SECTION D: REVIEW

Scholarly Teaching - The idea revisited, progress and achievements reviewed, plans for future study laid.

This is an abbreviated version of Module 1. The full version can be downloaded by clicking HERE.

 

 

 

Aims 1:
  • To revisit the Scholarly Teaching definition, together with its conceptual relationship to teaching, learning , scholarship and reflective practice.
  • To reflect upon your own teaching, things you have done in direct response to studying this module, and to take particular stock of how much was achieved through that, and how much remains to be achieved across the full range of your teaching duties.
Topic 1 Activity:

Revisiting the definition:

  • Why and how can teaching be scholarly?
  • From any of the remaining readings choose for yourself a key section that you found particularly influential in clarifying any of the key ideas studied during this course.
  • Identify things you now think you ought to read about further, or study more deeply, or check against the literature or against your colleague's or supervisor's opinions, because you're really still not content that you've got the grasp of them that you ought to have.
  • Identify ways of applying, trying out or testing the ideas contained in these modules within your own future teaching.
Topic 2 Activity:

From your own teaching diary or portfolio notes written over the period of this study course, select a substantial instance or episode from your own teaching that you would be willing to put forward as your (so far) "best example of implementing a scholarly approach to teaching as a result of studying the course".

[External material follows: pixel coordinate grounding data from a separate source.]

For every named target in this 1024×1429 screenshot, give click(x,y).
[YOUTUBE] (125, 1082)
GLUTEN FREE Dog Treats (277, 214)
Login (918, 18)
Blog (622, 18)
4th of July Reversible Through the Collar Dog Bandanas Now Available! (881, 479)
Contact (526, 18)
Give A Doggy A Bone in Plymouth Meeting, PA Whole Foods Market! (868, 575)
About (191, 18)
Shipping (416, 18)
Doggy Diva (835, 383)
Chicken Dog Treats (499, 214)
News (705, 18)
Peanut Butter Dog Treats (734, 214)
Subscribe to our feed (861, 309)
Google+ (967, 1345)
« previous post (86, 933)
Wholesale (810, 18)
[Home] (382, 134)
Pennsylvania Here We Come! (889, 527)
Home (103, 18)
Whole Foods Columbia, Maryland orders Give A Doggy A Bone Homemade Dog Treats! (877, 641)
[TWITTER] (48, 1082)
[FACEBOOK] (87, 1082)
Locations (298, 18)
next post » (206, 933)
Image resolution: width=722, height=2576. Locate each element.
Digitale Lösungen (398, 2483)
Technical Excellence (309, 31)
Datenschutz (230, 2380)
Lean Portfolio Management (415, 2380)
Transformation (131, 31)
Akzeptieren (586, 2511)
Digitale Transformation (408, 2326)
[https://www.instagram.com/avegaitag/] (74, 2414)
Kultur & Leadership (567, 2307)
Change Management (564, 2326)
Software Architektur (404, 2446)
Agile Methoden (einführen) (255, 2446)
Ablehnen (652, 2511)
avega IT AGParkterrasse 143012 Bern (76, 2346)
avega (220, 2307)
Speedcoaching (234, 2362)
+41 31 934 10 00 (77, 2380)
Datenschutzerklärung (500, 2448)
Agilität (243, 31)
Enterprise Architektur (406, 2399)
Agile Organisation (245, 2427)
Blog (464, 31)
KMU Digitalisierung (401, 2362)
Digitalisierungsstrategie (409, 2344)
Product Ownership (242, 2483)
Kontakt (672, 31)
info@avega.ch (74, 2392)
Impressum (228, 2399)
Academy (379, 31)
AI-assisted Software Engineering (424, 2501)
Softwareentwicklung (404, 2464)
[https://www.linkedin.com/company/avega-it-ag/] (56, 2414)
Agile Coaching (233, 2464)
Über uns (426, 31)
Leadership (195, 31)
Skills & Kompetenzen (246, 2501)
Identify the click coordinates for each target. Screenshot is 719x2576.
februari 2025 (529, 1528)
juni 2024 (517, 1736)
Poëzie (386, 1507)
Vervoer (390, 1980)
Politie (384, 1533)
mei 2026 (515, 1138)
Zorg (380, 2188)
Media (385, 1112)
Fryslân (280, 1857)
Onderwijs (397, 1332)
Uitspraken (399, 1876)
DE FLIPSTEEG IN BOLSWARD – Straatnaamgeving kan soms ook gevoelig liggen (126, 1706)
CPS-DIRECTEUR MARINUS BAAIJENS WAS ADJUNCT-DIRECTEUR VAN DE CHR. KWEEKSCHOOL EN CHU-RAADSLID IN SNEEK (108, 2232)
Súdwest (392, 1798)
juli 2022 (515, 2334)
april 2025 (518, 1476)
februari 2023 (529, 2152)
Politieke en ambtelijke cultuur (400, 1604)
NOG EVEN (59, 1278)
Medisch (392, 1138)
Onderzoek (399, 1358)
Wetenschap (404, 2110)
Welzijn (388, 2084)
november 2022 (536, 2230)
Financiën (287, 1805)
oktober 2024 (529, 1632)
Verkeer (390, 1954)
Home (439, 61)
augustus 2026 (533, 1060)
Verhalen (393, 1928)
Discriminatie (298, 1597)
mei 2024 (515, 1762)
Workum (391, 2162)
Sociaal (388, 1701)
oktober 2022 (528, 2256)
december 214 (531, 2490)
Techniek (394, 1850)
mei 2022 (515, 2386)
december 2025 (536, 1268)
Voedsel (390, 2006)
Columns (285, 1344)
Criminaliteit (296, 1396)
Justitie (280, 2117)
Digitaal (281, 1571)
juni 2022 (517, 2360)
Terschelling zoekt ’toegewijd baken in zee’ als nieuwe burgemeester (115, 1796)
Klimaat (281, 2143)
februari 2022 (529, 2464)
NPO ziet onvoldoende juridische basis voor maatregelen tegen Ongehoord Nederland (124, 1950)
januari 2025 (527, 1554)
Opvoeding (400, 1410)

Prepare, in outline form, a list of the points you would want to make if you were describing and defending this episode to colleagues in your own department as being an instance of your own "scholarly teaching work". The points should cover (as appropriate):

  • what your teaching aims were for this episode of scholarly teaching
  • what methods you chose and why
  • what learning outcomes you believe may have followed from your work
  • what evaluative action you took, and what it revealed
  • what subsequent reflection on the episode revealed to you
  • on which criteria (from those considered in Topic #1 above) you regard the episode as a movement, for you, in the direction of Scholarly Teaching
  • any particular connections with the literature you have been reading, that provide the scholarly knowledge background against which you make these claims.